Monday, September 24, 2012

Processing Big Data with Apache Hive and Esri ArcPy


Data Scientists, if you are processing and analyzing spatial data and are using Python, then ArcPy should be included in your arsenal of tools and ArcMap should be utilized for geo spatial data visualization.  Following the last post where I extended Apache Hive with spatial User Defined Functions (UDFs), in this post I will demonstrate the usage of the "extended" Hive within Python and how to save the output into a feature class for rendering within ArcMap or any ArcWeb client using ArcGIS Server.

Given a running Hadoop instance and assuming that you have installed Hive and have created a Hive table as described in the last post, start the Hive Thrift server as follows:

$ hive --service hiveserver

When ArcGIS for Desktop is installed on a host, Python is optionally installed and is enabled with GeoProcessing capabilities. Install Hive on your desktop and set the environment variable HIVE_HOME to the location where Hive is residing. To access the Hive python libraries, export the environment variable PYTHONPATH with its value set to $HIVE_HOME/lib/py.

With the setup behind us, let's tackle a simple use case; Given a polygon feature class on the desktop and a set of points stored in the Hadoop File System and are exposed through a Hive table, I want to perform a point in polygon operation on Hadoop and update the local feature class polygon attributes with the return results.

Here is the Python script:

import arcpy;
import sys

from arcpy import env

from hive_service import ThriftHive
from hive_service.ttypes import HiveServerException
from thrift import Thrift
from thrift.transport import TSocket
from thrift.transport import TTransport
from thrift.protocol import TBinaryProtocol

env.overwriteOutput = True

try:    
    transport = TSocket.TSocket('localhost', 10000)
    transport = TTransport.TBufferedTransport(transport)
    protocol = TBinaryProtocol.TBinaryProtocol(transport)
    client = ThriftHive.Client(protocol)
    transport.open()

    client.execute("add file countries.shp")
    client.execute("add file countries.shx")
    client.execute("add jar GeomX.jar")
    client.execute("create temporary function pip as 'com.esri.GenericUDFPip'")

    client.execute("""
    select t.p as fid,count(t.p) as val
    from (select pip(x,y,'./countries.shp') as p from cities) t
    where p!=-1 group by t.p
    """)
    rows = client.fetchAll()
    transport.close()
    
    keyval = dict()

    for row in rows:
        tokens = row.split()
        key = int(tokens[0])
        val = int(tokens[1])
        keyval[key] = val
    del row
    del rows

    rows = arcpy.UpdateCursor("countries.shp")
    for row in rows:
        key = row.FID
        if key in keyval:
            row.HADOOP = keyval[key]
            rows.updateRow(row)
    del row
    del rows

except Thrift.TException, tx:
    print '%s' % (tx.message)

The script imports the Thrift Hive client and the ArcPy library.

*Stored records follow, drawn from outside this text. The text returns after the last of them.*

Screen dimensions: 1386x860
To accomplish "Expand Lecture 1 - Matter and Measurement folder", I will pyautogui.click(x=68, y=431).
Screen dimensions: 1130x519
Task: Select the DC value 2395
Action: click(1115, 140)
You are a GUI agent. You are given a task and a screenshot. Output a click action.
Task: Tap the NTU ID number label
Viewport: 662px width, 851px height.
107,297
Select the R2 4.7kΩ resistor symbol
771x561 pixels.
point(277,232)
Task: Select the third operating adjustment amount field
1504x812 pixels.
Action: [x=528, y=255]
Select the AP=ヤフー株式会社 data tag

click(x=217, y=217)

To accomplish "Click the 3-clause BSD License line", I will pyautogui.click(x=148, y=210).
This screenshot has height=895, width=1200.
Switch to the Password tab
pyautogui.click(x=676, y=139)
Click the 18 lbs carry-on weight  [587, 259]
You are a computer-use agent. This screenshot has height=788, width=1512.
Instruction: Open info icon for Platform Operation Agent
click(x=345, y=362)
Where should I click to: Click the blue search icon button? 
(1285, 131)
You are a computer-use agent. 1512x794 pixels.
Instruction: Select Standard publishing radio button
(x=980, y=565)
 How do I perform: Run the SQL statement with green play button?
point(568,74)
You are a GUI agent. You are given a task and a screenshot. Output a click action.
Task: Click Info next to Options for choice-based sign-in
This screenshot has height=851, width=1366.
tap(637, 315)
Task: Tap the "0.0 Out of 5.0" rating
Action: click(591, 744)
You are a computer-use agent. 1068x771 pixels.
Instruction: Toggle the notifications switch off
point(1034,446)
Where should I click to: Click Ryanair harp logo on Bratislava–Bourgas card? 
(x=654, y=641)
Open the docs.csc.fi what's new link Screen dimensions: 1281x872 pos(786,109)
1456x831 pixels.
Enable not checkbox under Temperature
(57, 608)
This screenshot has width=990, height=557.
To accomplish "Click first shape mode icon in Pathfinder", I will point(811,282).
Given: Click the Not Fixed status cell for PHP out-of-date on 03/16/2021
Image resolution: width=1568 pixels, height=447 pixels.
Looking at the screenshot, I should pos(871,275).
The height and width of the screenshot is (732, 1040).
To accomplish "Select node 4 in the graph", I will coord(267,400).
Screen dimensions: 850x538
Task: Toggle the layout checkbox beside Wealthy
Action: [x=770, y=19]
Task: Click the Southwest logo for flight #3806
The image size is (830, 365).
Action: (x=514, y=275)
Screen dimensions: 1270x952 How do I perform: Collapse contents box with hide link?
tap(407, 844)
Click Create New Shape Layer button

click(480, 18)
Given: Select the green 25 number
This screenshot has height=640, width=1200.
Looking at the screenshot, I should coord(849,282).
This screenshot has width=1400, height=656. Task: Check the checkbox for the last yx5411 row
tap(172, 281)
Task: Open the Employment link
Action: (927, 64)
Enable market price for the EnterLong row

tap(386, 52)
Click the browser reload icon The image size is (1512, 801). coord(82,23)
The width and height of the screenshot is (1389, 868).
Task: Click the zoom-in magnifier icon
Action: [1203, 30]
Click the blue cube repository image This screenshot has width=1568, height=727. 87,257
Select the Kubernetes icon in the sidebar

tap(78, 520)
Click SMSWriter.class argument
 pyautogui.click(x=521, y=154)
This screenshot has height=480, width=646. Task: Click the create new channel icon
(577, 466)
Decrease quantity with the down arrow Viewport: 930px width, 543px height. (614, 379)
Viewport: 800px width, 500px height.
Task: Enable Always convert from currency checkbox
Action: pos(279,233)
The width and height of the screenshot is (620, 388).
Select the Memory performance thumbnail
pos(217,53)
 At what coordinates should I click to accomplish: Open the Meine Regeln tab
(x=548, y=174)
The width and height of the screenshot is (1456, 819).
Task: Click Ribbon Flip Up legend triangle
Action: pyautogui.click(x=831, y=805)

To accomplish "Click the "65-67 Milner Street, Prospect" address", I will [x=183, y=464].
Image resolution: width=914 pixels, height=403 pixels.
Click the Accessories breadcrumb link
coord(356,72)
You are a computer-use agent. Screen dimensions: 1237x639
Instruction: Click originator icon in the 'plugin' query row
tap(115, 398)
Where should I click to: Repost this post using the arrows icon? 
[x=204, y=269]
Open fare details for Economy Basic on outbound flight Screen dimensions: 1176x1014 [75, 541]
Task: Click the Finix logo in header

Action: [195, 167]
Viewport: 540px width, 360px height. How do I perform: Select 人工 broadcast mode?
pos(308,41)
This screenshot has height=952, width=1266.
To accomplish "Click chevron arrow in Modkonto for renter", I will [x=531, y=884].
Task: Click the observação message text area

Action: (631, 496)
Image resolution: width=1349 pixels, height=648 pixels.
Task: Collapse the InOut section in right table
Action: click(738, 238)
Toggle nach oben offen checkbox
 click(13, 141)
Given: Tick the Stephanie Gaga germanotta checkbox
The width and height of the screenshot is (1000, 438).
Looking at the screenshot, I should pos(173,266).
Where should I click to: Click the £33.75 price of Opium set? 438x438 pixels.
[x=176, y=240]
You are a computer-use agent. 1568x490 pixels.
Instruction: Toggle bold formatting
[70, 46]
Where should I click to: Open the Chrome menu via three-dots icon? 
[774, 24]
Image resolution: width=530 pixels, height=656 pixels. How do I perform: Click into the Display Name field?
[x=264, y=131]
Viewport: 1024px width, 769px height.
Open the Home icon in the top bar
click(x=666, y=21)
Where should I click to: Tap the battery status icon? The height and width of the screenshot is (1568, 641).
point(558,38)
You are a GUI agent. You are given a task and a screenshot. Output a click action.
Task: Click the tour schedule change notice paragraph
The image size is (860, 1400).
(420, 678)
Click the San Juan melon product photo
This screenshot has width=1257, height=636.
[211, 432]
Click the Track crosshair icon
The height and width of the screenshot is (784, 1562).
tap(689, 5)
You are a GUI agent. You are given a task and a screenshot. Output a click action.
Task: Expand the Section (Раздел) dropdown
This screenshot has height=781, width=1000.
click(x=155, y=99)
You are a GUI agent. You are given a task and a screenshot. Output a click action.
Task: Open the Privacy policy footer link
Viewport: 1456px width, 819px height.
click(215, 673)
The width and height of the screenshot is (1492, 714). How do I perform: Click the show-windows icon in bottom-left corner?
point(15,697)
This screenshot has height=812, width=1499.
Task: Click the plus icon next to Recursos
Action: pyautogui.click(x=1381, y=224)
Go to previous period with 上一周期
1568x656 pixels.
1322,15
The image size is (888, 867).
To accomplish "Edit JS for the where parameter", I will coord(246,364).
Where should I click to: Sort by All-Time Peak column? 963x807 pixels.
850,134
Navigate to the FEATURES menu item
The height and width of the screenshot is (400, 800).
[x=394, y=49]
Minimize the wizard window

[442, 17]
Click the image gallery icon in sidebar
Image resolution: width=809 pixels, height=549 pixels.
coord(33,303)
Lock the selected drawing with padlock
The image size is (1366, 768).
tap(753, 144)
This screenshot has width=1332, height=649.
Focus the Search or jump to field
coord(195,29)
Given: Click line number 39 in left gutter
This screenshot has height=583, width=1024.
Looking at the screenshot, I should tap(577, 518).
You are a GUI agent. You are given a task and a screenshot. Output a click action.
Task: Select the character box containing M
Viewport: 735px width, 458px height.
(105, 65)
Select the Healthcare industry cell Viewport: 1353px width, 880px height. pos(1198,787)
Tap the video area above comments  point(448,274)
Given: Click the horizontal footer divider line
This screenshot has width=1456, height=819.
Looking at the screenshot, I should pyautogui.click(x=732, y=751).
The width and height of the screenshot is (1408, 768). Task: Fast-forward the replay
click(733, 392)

It then connects to the Thrift Hive server on the localhost and executes a set of setup operations. The first two add the countries shapefile geometry and spatial index files into the distributed cache.  The next setup adds the jar file containing the spatial UDF functions. The last setup defines the pip function with a reference to the class in the loaded jar. The select statement is executed to retrieve the country identifier and the number of cities in that country based on a nest select who uses the pip function to identify which city point falls into which country polygon. An fid with a value of -1 is returned if a pip result is not found and is excluded from the final group count.  The fetchAll function returns a list of text items, where each text item is an fid value followed by a tab then a count value.  A dictionary is populated by tokenizing the list where the dictionary key is the fid and the value is the count.  An arcpy update cursor is opened on the local countries feature class and a row iterator is executed.  for each row, the FID value is retrieved and checked if it exists as a dictionary key. If found, the attribute HADOOP field is updated with the dictionary value.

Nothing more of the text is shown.